Ramucirumab, a monoclonal antibody that targets VEGFR-2, significantly prolonged survival in patients with advanced gastric or gastroesophageal junction (GEJ) adenocarcinoma following progression on first-line therapy, according to results from the phase III REGARD study published in The Lancet.

The survival advantage experienced by patients in this trial was indicated as the first to be elicited by a single-agent biological treatment in this setting. Based on these data, the FDA has assigned a priority review designation to ramucirumab (previously IMC-1121B) as a second-line treatment for patients with advanced gastric cancer. As part of this program, the agency plans to take action on the drug’s application within 6 months instead of the 10 months it would have anticipated under standard review, placing a decision date in early 2014.

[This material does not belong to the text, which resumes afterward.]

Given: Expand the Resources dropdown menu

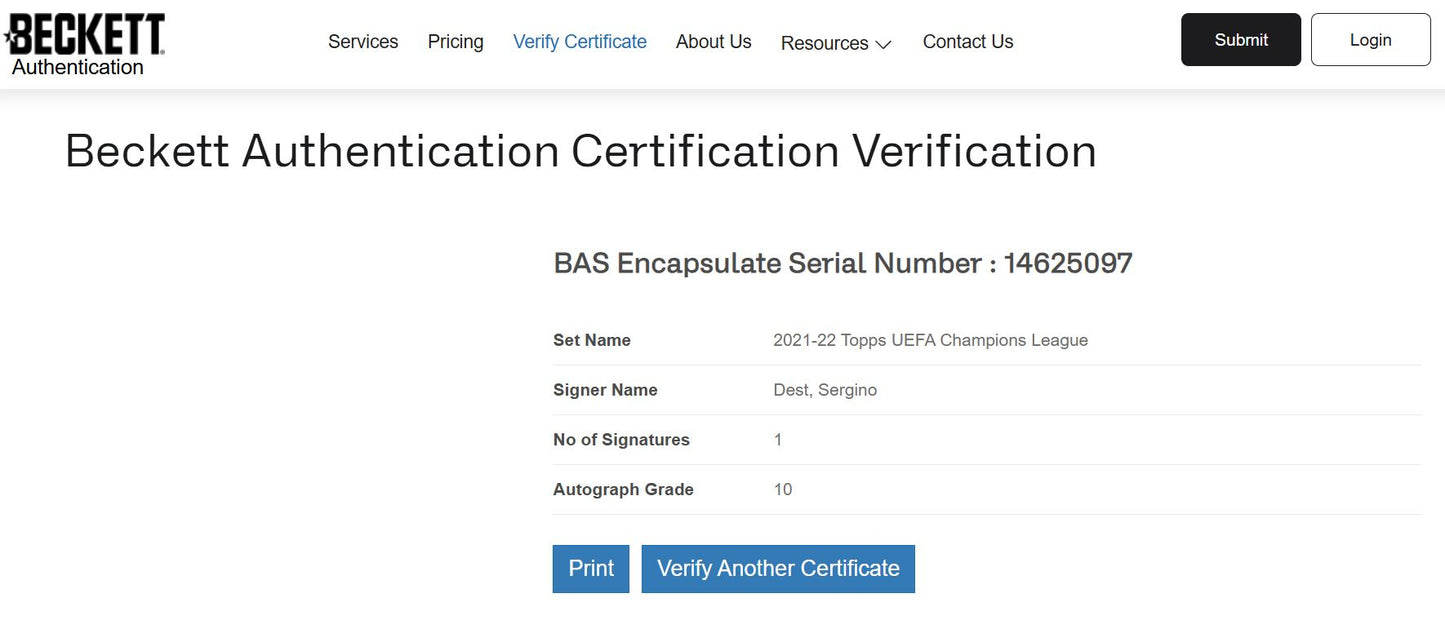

“What we found is that the patients who received the antibody had a significant improvement in their survival as well as reducing the rate of cancer progression,” the lead author of the REGARD trial, Charles Fuchs, MD, MPH, said in a statement. “The results were encouraging and we hope that the drug will ultimately be approved for routine use for patients with stomach cancer.” Fuchs is the director of the Center for Gastrointestinal Cancer at the Dana-Farber Cancer Institute.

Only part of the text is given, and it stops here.